Alyssa Mills Rowe, who currently teaches Kindergarten in the Chesterfield County Public School District in Virginia, always looked forward to the events her school used to provide children information about various careers. Last year, they converted her room into a hospital to teach about various healthcare careers. When it came time for the curriculum again this year, however, Rowe was teaching her children virtually.

“I really wanted to come up with a fun way to show them what was always a fun way for them to learn in the classroom,” Rowe said. “I was sitting at home one day and realized I had a bunch of cardboard boxes around the house. I figured “why not create the same thing at home, video it and share it with my kids.” One day, I dressed all in red and made a big fire truck out of a box.”

At first, Rowe only posted the videos to the parents and children in her Kindergarten class. She received good feedback so she decided to share it on her school Facebook page so everyone could see it. The next thing she knew, her posts were going viral as family, friends, students and parents began to share them with others.

“I just kind of used what I had around the house,” Rowe said. “I used my iPhone to record the videos and then just posted them. It was extremely low-tech. I also teach a special education class with a group of teachers, so I asked if they wanted to create some videos. I figured they would all say no, but they jumped at the chance. We had so much fun and the videos have been very well received.”

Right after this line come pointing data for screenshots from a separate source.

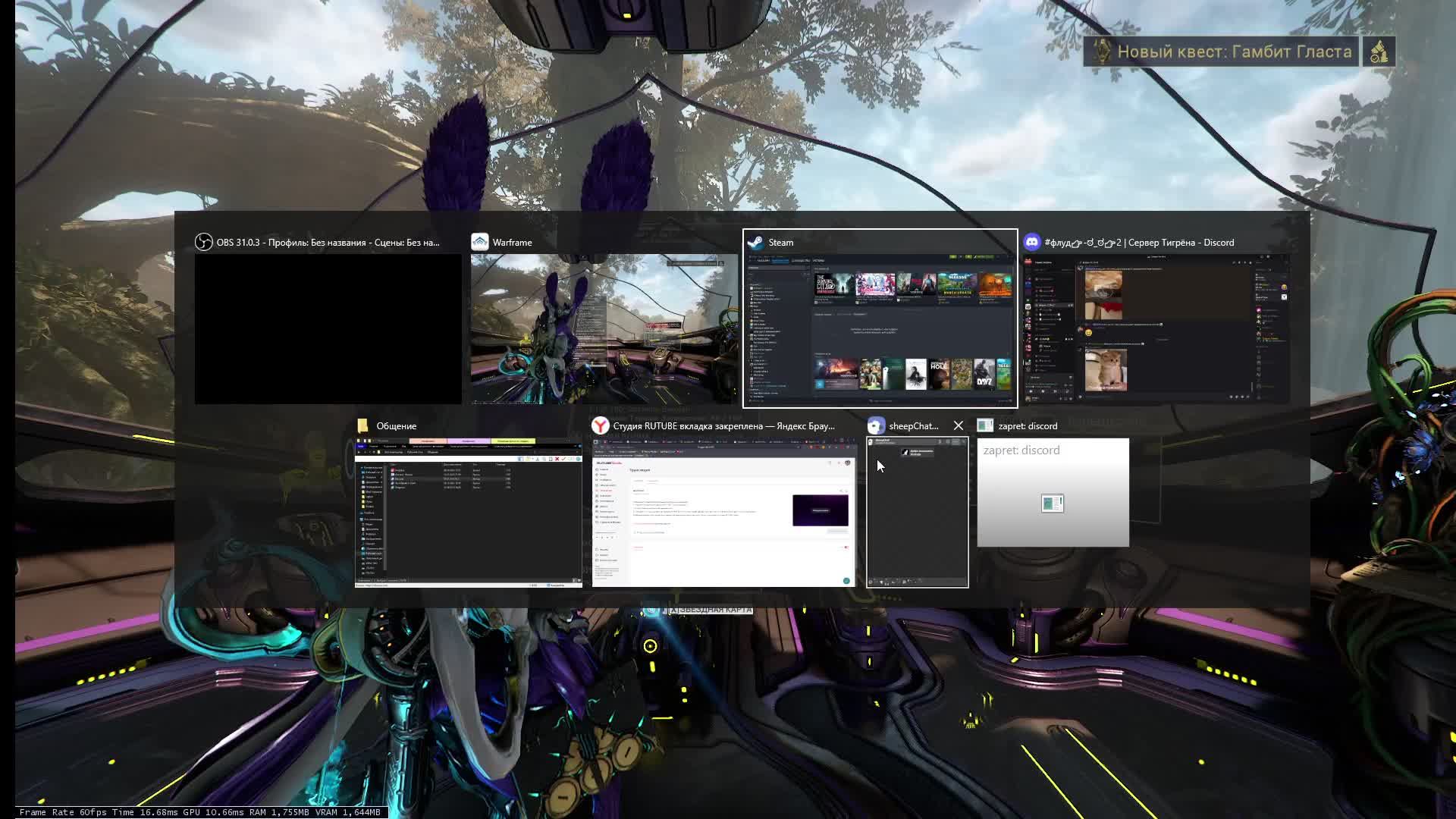Click the Yandex Browser icon

coord(601,425)
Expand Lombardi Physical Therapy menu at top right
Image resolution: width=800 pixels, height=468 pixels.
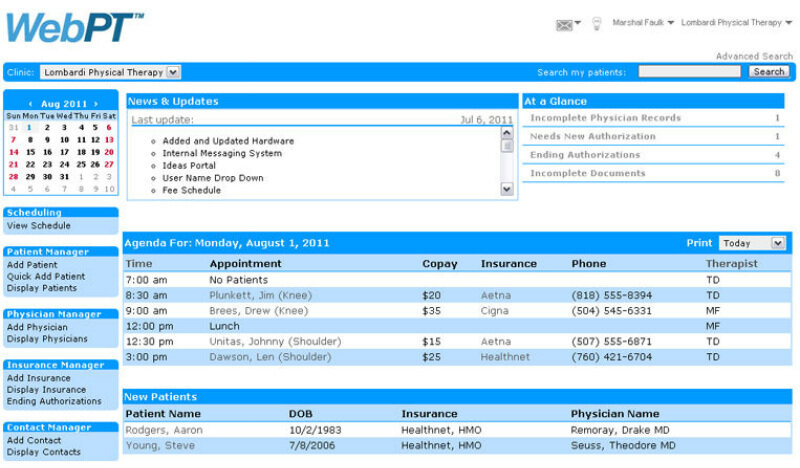click(x=736, y=23)
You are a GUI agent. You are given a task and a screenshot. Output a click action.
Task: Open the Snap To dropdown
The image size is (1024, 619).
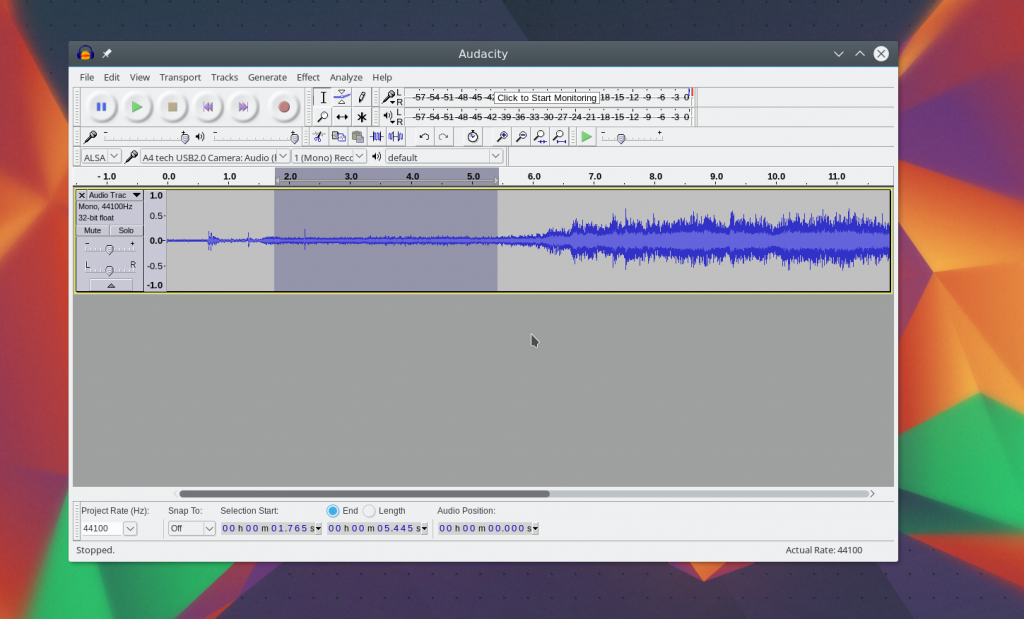pos(192,528)
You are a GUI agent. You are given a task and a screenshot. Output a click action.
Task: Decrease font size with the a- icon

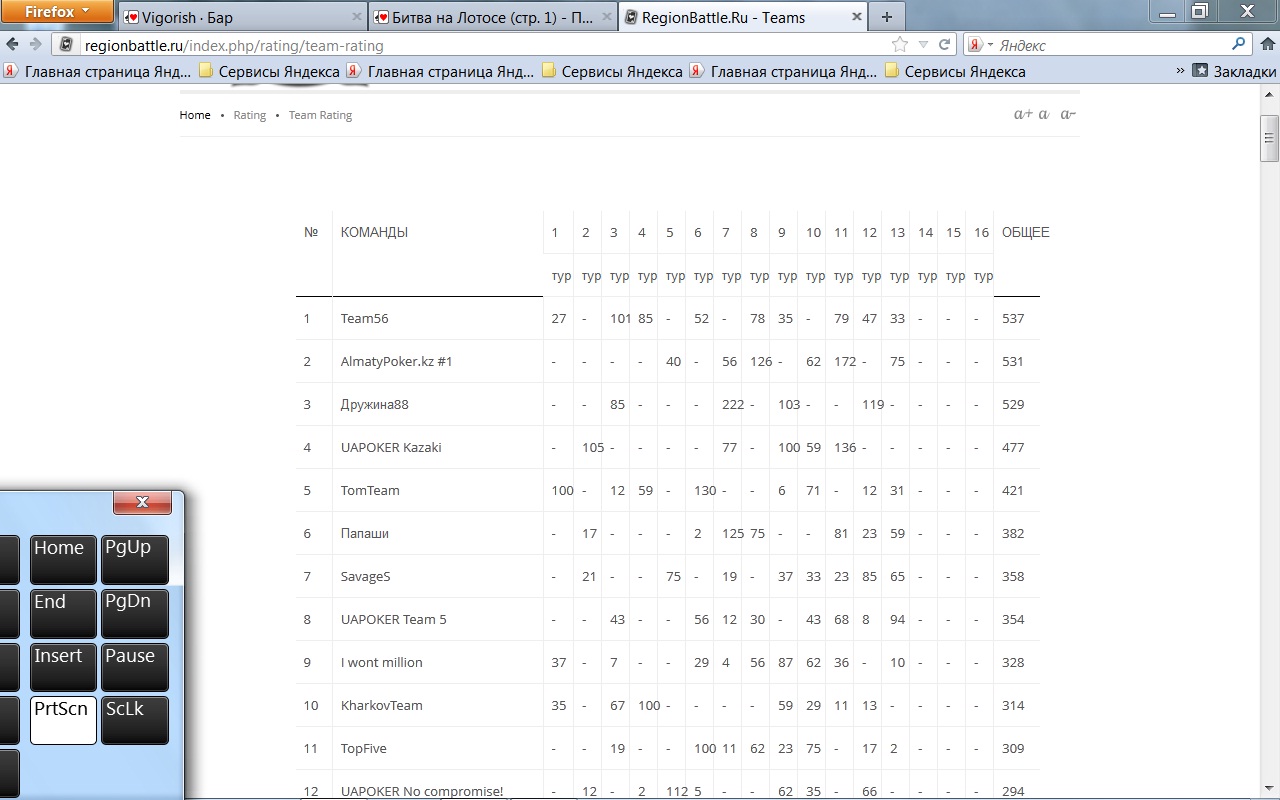1068,114
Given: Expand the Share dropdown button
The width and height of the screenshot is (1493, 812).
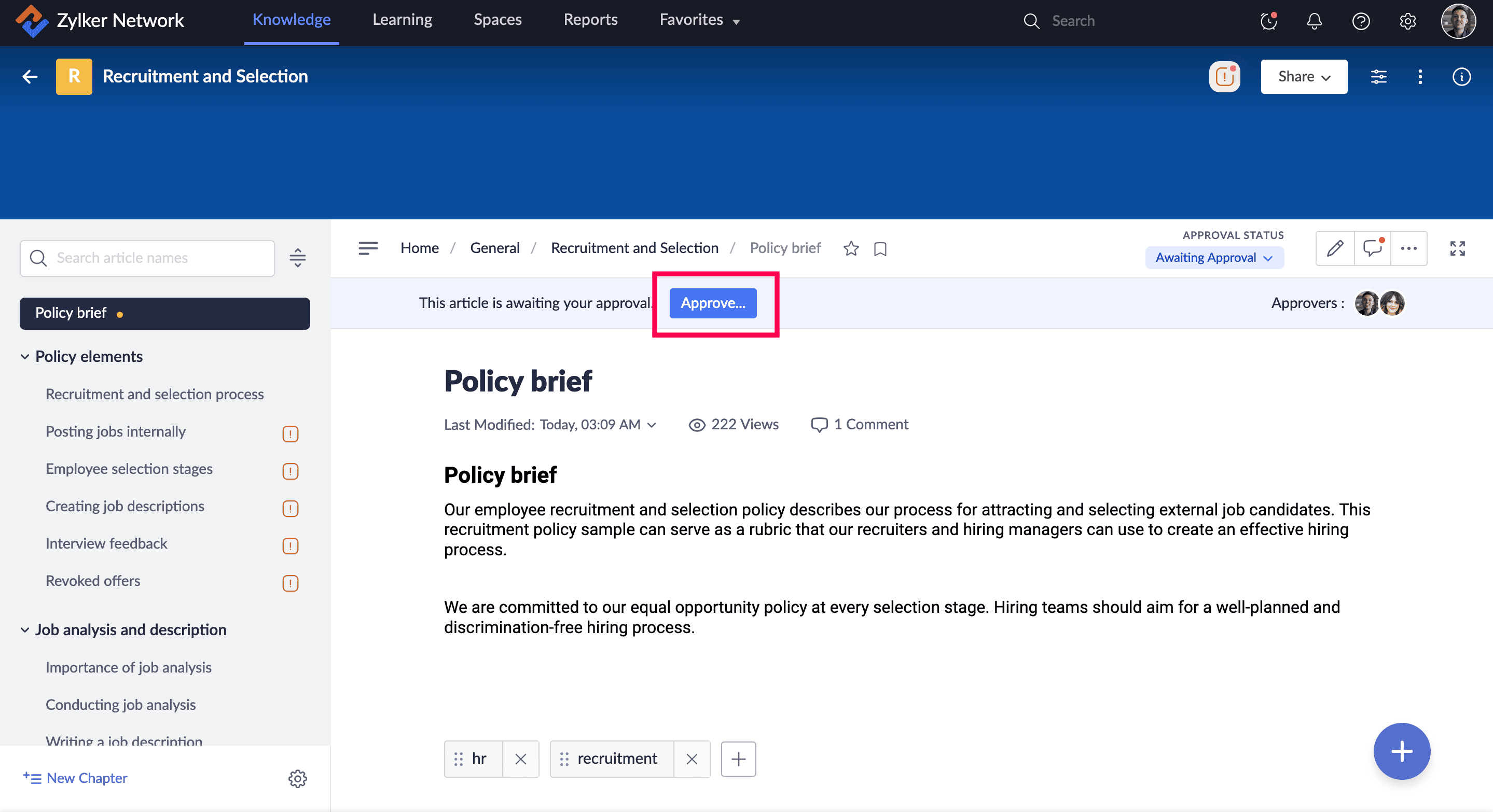Looking at the screenshot, I should (x=1304, y=77).
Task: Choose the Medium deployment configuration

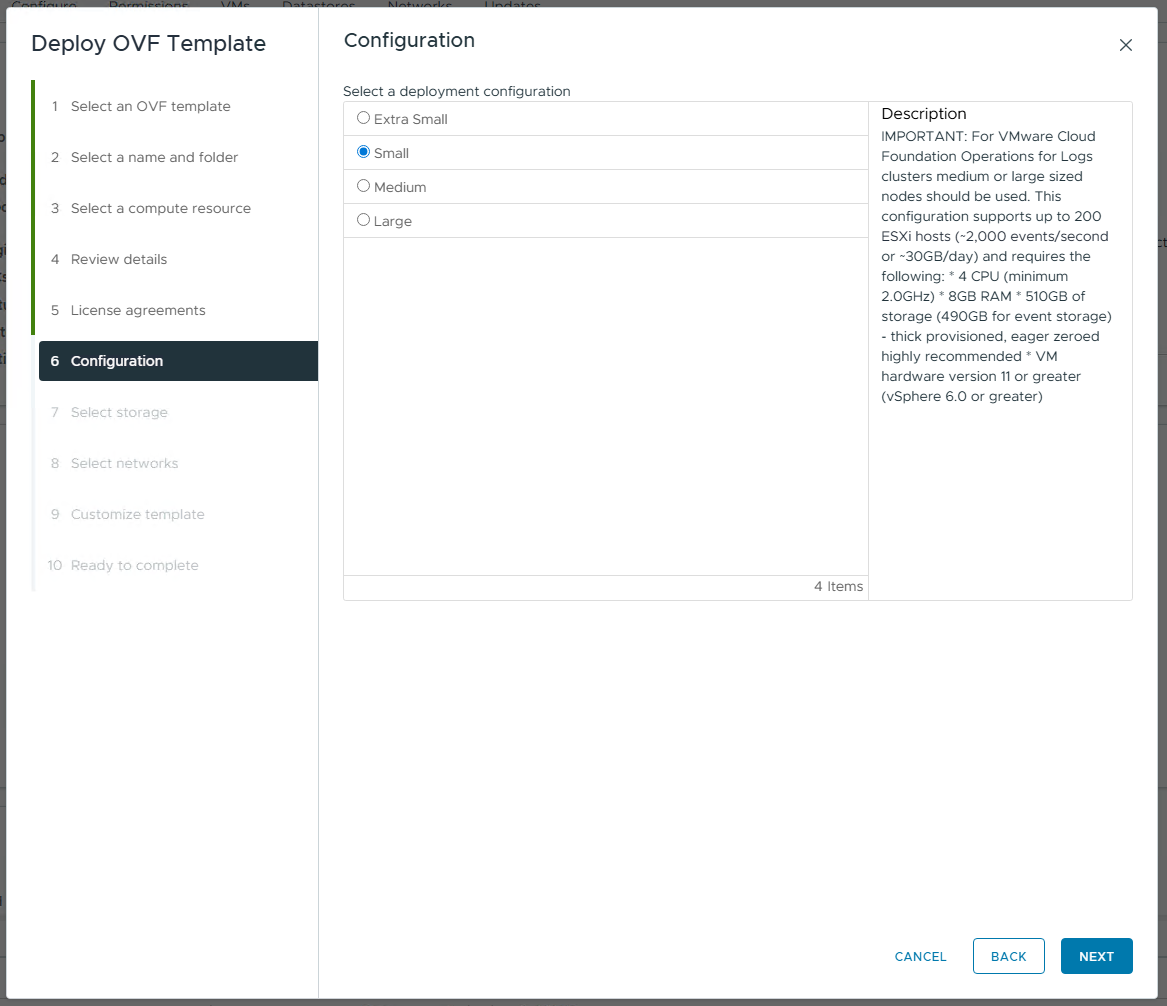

Rowe graduated from Milford High School in 2013 after attending Morris, Ross and the Middle School. She met her husband in college and they remained in Richmond as it was halfway between where her husband was raised and her hometown of Milford. She has two siblings in Milford, one in sixth and one in eighth grade.

“I am very appreciative of my time in Milford,” Rowe said. “All of my family is still in Milford. I had so many teachers and coaches who helped me become what I am today. I have been very humbled by the comments on my Facebook page from people I looked up to as role models. The videos have allowed me to connect with them and kind of give back to them what they taught me.”

The biggest challenge for Rowe during the pandemic closure is not being able to see her students in person, especially since they are so young. She explained that it is difficult to teach a Kindergarten student virtually and she must rely on parents to help them.

“I know that a lot of my parents are dealing with working all day, even if it is from home,” Rowe said. “After a long day working, they then have to be their child’s teacher. It is so hard for some of them. I try to tell them that they should not expect their child to do seven or eight hours of school work and that two to three hours a day is enough. I am helping them with things like creating a workable schedule for learning.”

Her district has made no decisions on what will happen at the start of the next school year where she will teach second grade, but Rowe is hoping she will be back in the classroom. If not, she is preparing online curriculum and trying to create ways for students who do not have internet or computer access to continue learning.

“One of the reasons I decided to do these videos was to keep learning fun,” Rowe said. “I hope it has provided some benefit to the parents and the children, giving them an idea of ways they can get their child to learn even when it doesn’t feel like learning.”